There’s also an useful dashboard showing the current flow of MT942 messages. Focus on the "Received MT942" panel, as it shows how many messages we received and had to analyse.

MT942 in Kibana dashboard

We expect about the same amount of files for camt.054, camt.053 and camt.052 as described above daily, as the focus is similar which translates roughly to:

  • 12.000+ daily messages combining camt.054 and camt.052;
  • 1.500+ daily messages of camt.053;

We also expect an increase in size, as the legacy MT message format is more compact than the ISO 20022 XML format. Without actual production data there’s no way to have a real value, but we can estimate from the samples below:

  • 1 MT942 file with a single entry has 500 bytes;
  • 1 InterAct file, containing 1 camt.054 message with a single entry has 13.000 bytes;
  • The camt.052 message is similar to camt.054 by ISO standard;

Taking only these 2 files into consideration we have these estimations:

Scenario Rationale Final Size
MT942 12.000 messages/day * 500 Bytes/message 5.7 MB/day
Camt.054 + Camt.052 12.000 messages/day * 13.000 Bytes/message 148.8 MB/day

That’s a 26x increase in size.

There’s also a seasonal component on these messages, as historically at the end of the year the volume of Incoming Funds messages increases a lot. Unfortunately we don’t have hard statistics regarding the volume, as we’re storing this information only in Kibana, but this is common knowledge inside Money Flows and Operations teams, as they need to deal with larger volumes of fund reconciliations.

In order to analyse our scaling needs for future stages, the following metrics are planned to be collected:

  • Number of files received daily;
  • Total file processing time (From receiving to sending them to Kafka and archiving them);
  • File size;
  • Idle time;
  • Bandwidth / Download speed;

Data Contracts

The IA files are received in this format:

Swift Data Contract

The contracts will be created following the structure established by ISO 20022 itself. We will publish topics with the complete message (.ia) and topics with the respective DataPDU's.

The InterAct XMLv2 files are defined in Appendix B of AutoClient 1.4.0 for Alliance Lite 2 User Guide.

Inside the InterAct XMLv2 files, there will be ISO 20022 messages.
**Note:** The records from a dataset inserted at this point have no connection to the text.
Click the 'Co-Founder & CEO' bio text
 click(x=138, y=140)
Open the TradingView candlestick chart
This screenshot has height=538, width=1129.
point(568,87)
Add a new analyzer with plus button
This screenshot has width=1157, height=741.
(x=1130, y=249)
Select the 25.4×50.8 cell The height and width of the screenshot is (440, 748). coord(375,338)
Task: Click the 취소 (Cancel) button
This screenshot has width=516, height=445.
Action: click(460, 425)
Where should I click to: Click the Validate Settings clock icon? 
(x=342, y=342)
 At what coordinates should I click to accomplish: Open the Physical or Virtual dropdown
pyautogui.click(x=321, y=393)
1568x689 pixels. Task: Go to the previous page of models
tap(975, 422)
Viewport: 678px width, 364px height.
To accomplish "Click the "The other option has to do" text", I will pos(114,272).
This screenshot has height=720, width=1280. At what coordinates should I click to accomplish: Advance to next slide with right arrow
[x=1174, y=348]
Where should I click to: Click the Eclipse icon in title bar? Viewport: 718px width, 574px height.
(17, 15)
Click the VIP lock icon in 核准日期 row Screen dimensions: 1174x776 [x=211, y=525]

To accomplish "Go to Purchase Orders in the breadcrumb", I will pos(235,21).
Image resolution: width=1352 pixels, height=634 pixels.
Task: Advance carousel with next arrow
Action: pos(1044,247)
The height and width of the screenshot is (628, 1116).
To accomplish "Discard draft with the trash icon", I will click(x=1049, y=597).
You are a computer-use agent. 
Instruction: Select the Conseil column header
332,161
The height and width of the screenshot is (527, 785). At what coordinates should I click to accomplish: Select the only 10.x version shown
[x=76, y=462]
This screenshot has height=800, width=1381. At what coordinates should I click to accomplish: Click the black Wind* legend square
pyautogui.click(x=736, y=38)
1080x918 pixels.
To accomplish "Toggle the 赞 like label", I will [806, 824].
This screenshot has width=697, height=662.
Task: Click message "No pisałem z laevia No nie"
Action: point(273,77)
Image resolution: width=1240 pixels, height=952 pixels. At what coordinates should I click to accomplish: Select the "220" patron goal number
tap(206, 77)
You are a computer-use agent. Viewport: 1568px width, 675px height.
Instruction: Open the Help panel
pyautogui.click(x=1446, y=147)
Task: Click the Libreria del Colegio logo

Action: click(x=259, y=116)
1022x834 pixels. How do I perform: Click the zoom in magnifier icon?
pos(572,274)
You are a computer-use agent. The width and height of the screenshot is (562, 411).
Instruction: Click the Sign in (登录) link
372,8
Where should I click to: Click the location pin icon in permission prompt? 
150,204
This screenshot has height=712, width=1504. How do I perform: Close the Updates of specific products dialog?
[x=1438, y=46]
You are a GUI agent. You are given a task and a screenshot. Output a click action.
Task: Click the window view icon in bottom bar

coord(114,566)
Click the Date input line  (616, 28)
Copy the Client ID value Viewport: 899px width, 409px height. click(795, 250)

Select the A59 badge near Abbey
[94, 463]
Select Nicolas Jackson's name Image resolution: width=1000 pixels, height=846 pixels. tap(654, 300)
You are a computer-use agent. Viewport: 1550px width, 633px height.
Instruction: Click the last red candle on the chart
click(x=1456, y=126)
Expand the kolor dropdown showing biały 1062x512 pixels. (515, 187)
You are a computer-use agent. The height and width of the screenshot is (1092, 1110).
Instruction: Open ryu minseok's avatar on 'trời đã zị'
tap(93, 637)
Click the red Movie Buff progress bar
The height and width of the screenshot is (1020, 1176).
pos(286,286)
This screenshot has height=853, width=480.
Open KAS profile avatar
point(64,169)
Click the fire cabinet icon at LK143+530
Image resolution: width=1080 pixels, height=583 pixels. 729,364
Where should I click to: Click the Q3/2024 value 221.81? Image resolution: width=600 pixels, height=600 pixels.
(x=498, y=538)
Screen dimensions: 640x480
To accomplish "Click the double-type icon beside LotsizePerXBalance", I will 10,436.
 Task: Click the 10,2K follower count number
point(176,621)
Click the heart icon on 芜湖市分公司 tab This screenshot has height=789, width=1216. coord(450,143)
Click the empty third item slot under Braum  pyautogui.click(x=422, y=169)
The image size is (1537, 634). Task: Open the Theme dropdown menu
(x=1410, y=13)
Swift Gateway will be a producer of the following Kafka topics: - events.swift.incoming-file - Will contain messages notifying that new IA files are ready for consumption; - Each message will contain metadata already described in the proposed solution; - The messages will NOT transport the whole file, only a reference to the S3 location; - There is no need for infinite retention; - events.swift.incoming-pdu - Will contain messages notifying about DataPDU inside each IA file; - Each message will contain the whole DataPDU; - The DataPDU is limited by SWIFT standard to 999.999 bytes fitting inside a kafka message; - If needed, we can activate compression in AVRO schemas reducing the payload; - There is no need for infinite retention; - events.swift.incoming-error-file - Contains: - error file content (unstructured text) - original request ID - original request labels

Swift Gateway will be a consumer of the following Kafka topics: - events.swift.outgoing-pdu - Requests to turn DataPDUs into InterAct files and upload to AutoClient - The requests contain: - DataPDU payload - request ID - labels

Data Sources

SWIFT network is the main data source, providing files through Autoclient server (via SFTP protocol).

Deployment

The service will be deployed in our Kubernetes cluster, meaning it MUST support concurrency, as there’s expected overlap between the current pod and the previous pod in a deployment.

This is described in the Developers Handbook and it’s a reasonable non-functional requirement.

Dependencies

No dependencies with external systems at the moment.